Arbeitsauftrag 1:
Wodurch wird laut dem Redeauszug zur Atomenergie die Demokratie beschädigt? Antworten Sie in ein bis drei Sätzen.

Textauszug:
=====
Auch etwas ganz anderes ist sehr interessant: Warum führt eigentlich in dieses Thema der Bundeswirtschaftsminister ein und nicht der Bundesumweltminister?

(Beifall bei der LINKEN, der SPD und dem BÜNDNIS 90/DIE GRÜNEN)

Er redet erst sehr viel später. Schon daran sieht man, dass Sie den Kern der Frage überhaupt nicht verstanden haben.

Was Sie in Sachen Atomenergie machen, ist ganz einfach: Es gibt in Deutschland vier große Konzerne. Diese Konzerne bestimmen leider nicht nur die Preise, sondern sie bestimmen auch, was die Bundesregierung und die Mehrheit des Bundestages machen. Das beschädigt die Demokratie. Das nehmen Sie einfach in Kauf.

(Beifall bei der LINKEN sowie bei Abgeordneten der SPD und des BÜNDNISSES 90/DIE GRÜNEN - Zuruf von der CDU/CSU: So ein Quatsch!)

  Das können Sie doch nicht leugnen! Wenn Sie eine Steuer zum Nachteil der Bäckermeister einführen, sprechen Sie mit keiner Innung der Bäckermeister. Wenn Sie das Elterngeld der Hartz-IV-Empfängerinnen und Hartz-IV-Empfänger streichen, reden Sie mit keiner Vertretung der Hartz-IV-Empfängerinnen und Hartz-IV-Empfänger. Aber wenn Sie etwas im Bereich der Atomwirtschaft machen, dann müssen die vier großen Konzerne zustimmen. Die werden gefragt, und was die Ihnen nicht zubilligen, das machen Sie auch nicht. Damit beschädigen Sie die Demokratie.
=====
Vorgegebene Einträge:
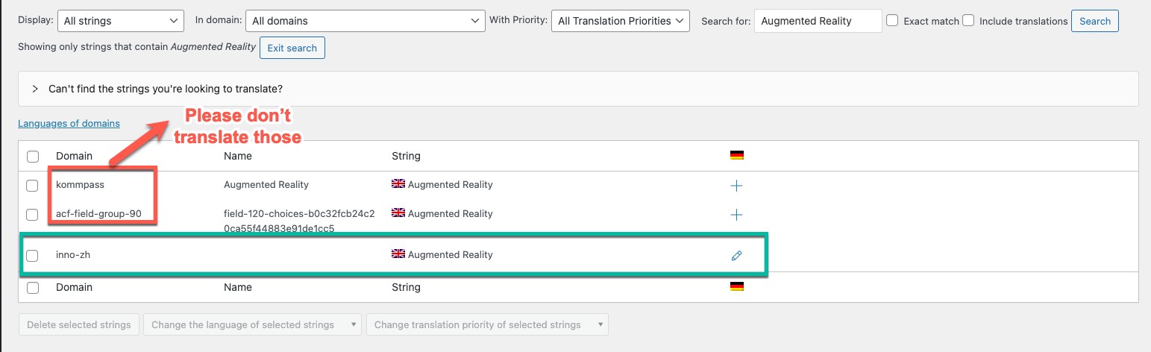The image size is (1151, 352).
Task: Click the Search for text field
Action: 818,21
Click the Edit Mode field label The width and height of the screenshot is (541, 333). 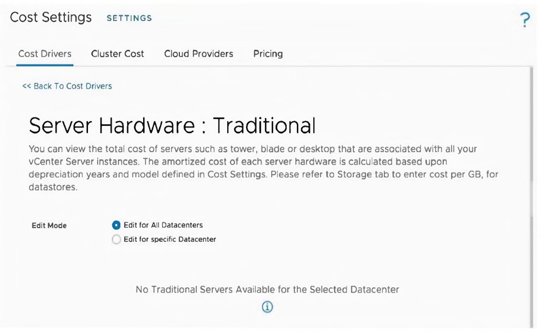click(x=49, y=225)

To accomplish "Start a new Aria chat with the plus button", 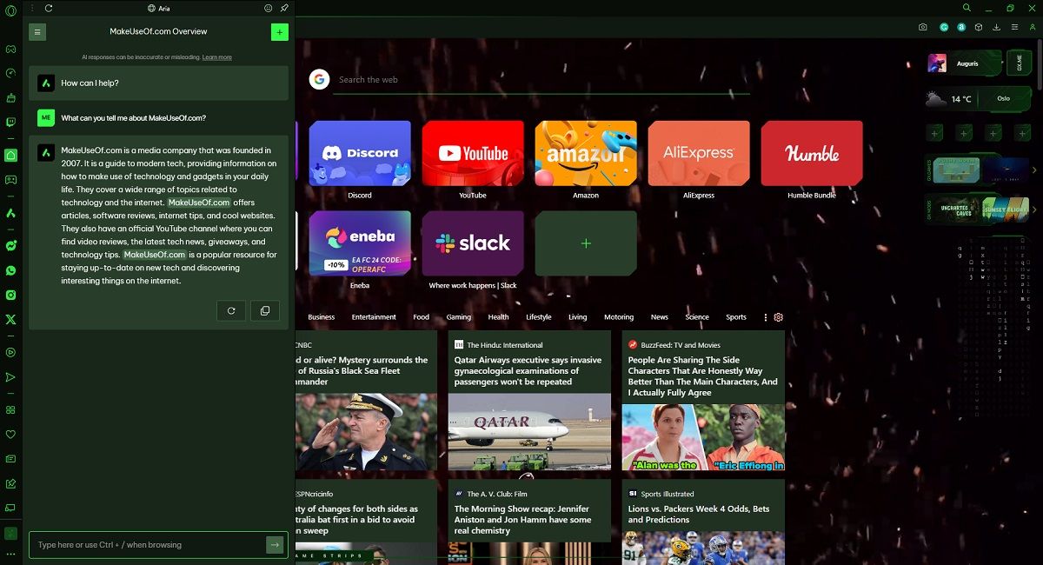I will tap(279, 31).

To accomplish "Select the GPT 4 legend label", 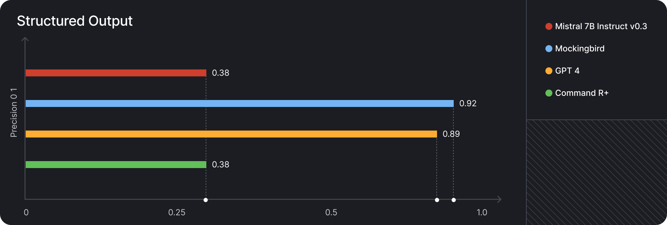I will click(x=567, y=71).
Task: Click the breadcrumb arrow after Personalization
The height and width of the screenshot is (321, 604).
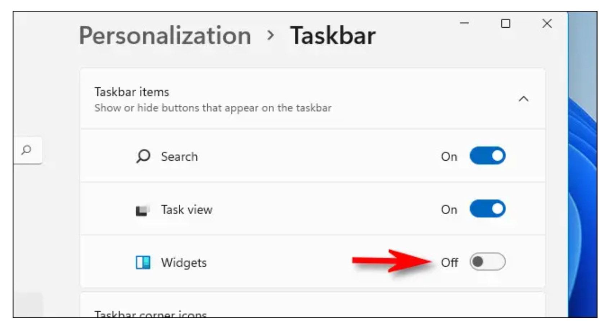Action: coord(271,36)
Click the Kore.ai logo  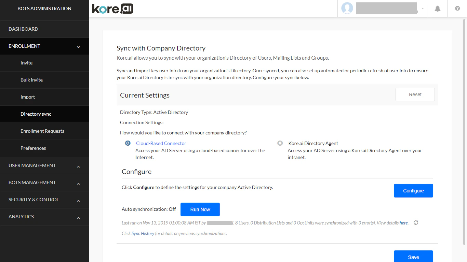112,9
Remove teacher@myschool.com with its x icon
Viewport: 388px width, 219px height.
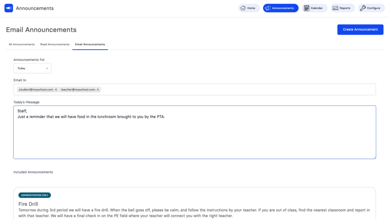point(98,89)
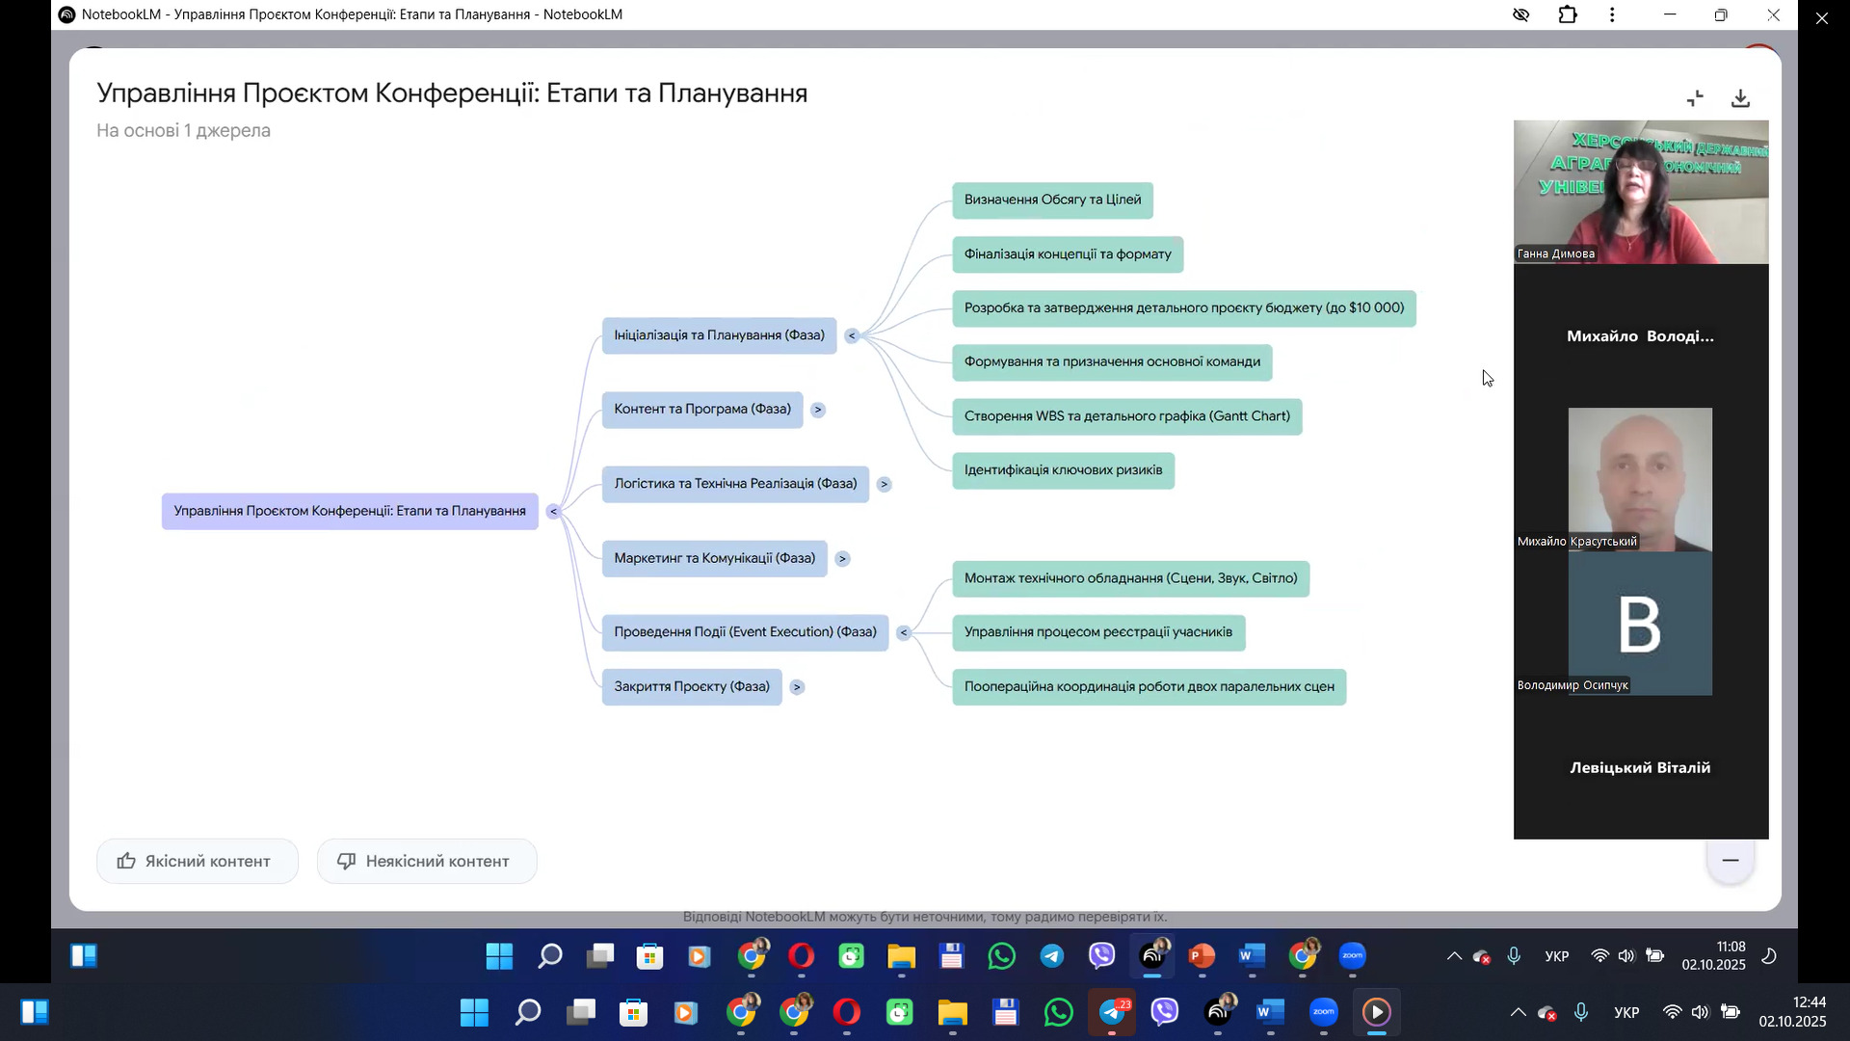Download the mind map image
This screenshot has width=1850, height=1041.
pyautogui.click(x=1740, y=98)
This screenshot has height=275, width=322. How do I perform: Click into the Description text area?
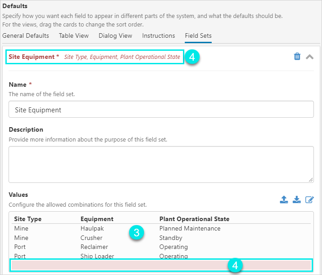point(161,164)
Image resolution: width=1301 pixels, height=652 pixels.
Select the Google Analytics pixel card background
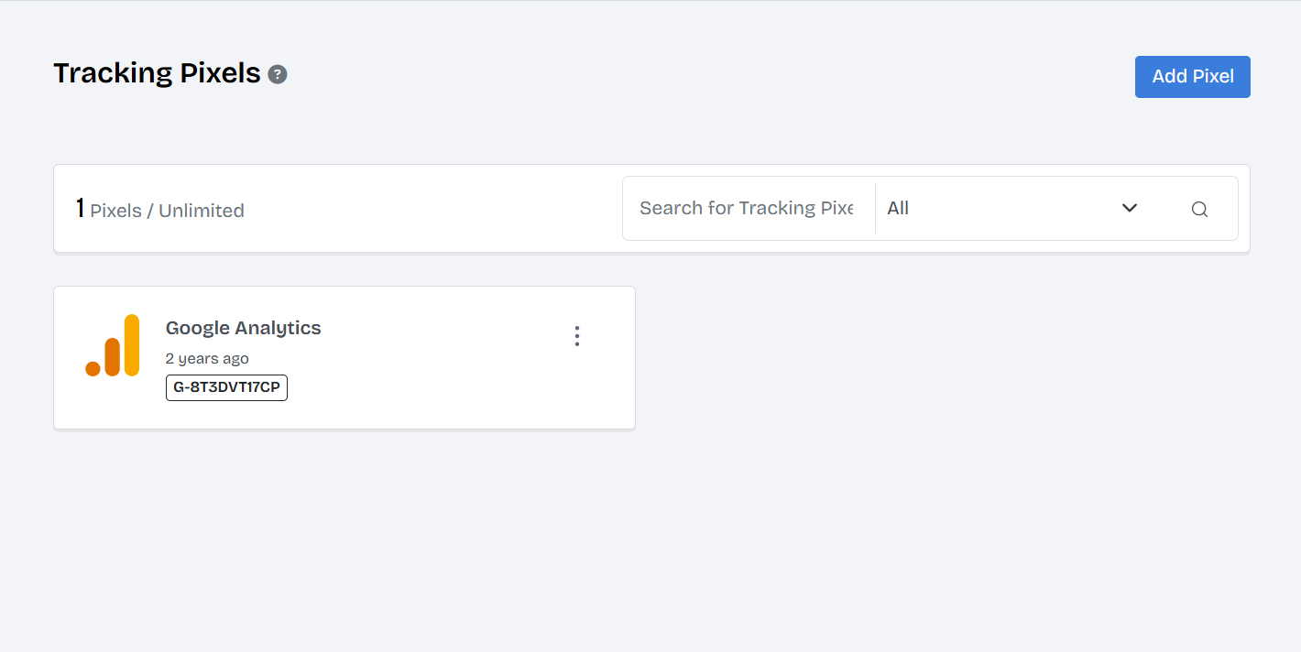pyautogui.click(x=344, y=357)
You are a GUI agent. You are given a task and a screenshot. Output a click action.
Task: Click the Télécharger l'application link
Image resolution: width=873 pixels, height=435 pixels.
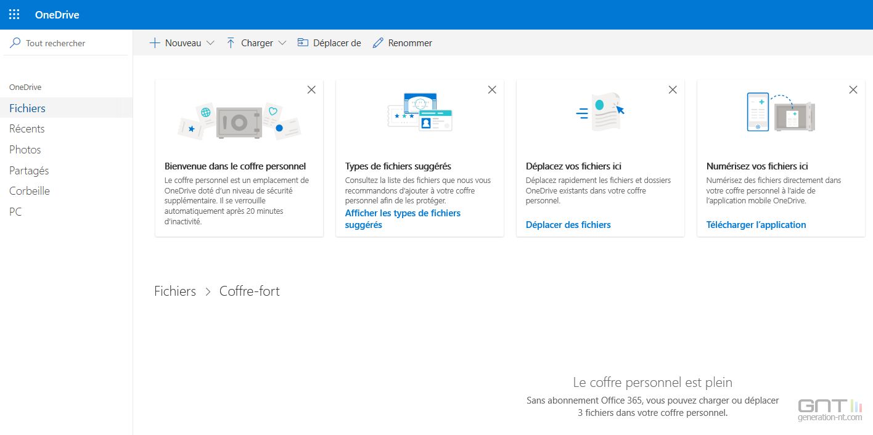click(756, 225)
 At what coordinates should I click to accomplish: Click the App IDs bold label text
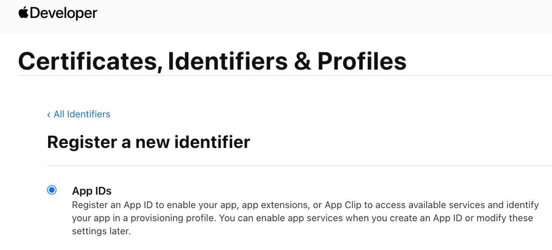(91, 191)
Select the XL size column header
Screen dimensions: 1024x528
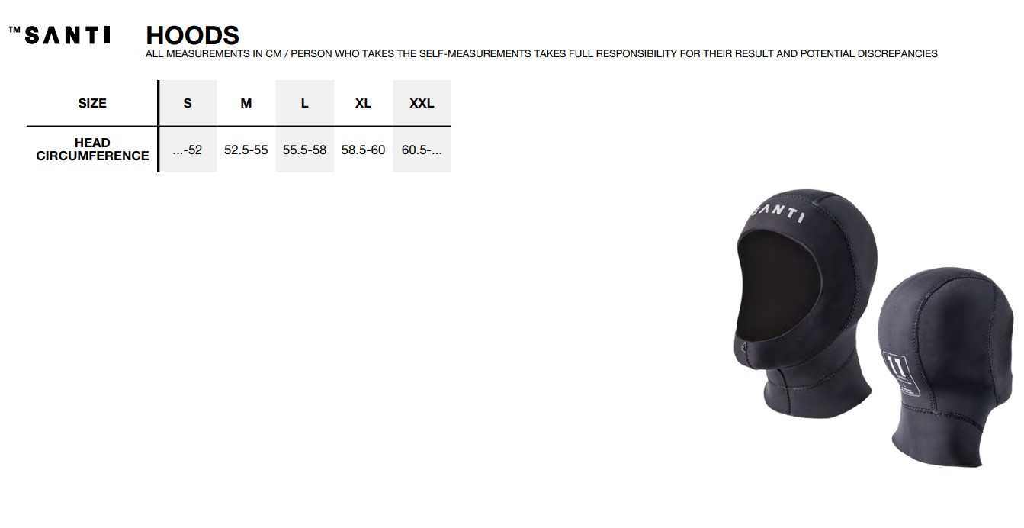coord(363,103)
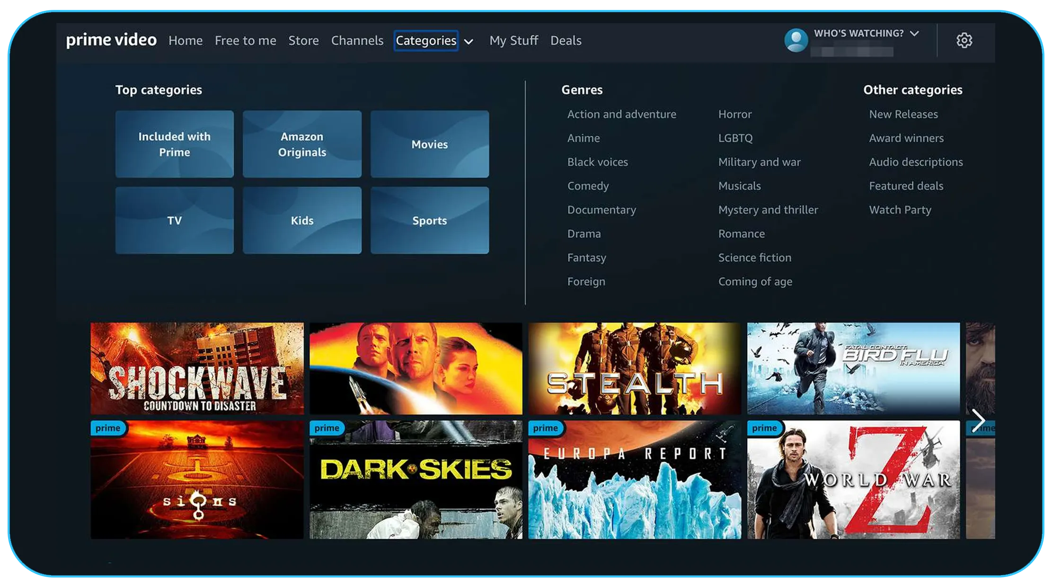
=====
Arbeitsauftrag 2:
Schreiben Sie aus den Zeilen den Teil ab, der mit der Zeile beginnt, die „At what coordinates“ enthält, und bis zum Ende der Zeilen reicht; beide Enden gehören dazu. Lassen Sie die Bilder dabei weg.

Lösung 1:
In Deutschland gibt es vier große Konzerne, die nicht nur die Preise bestimmen, sondern auch das Handeln der Bundesregierung und der Mehrheit des Bundestages. Bei Vorhaben in der Atomwirtschaft müssen diese Konzerne zustimmen, und was sie nicht zubilligen, wird nicht umgesetzt.

Lösung 2:
 At what coordinates should I click to accomplish: Click the App IDs bold label text
(91, 191)
Select the XL size column header
Screen dimensions: 1024x528
coord(363,103)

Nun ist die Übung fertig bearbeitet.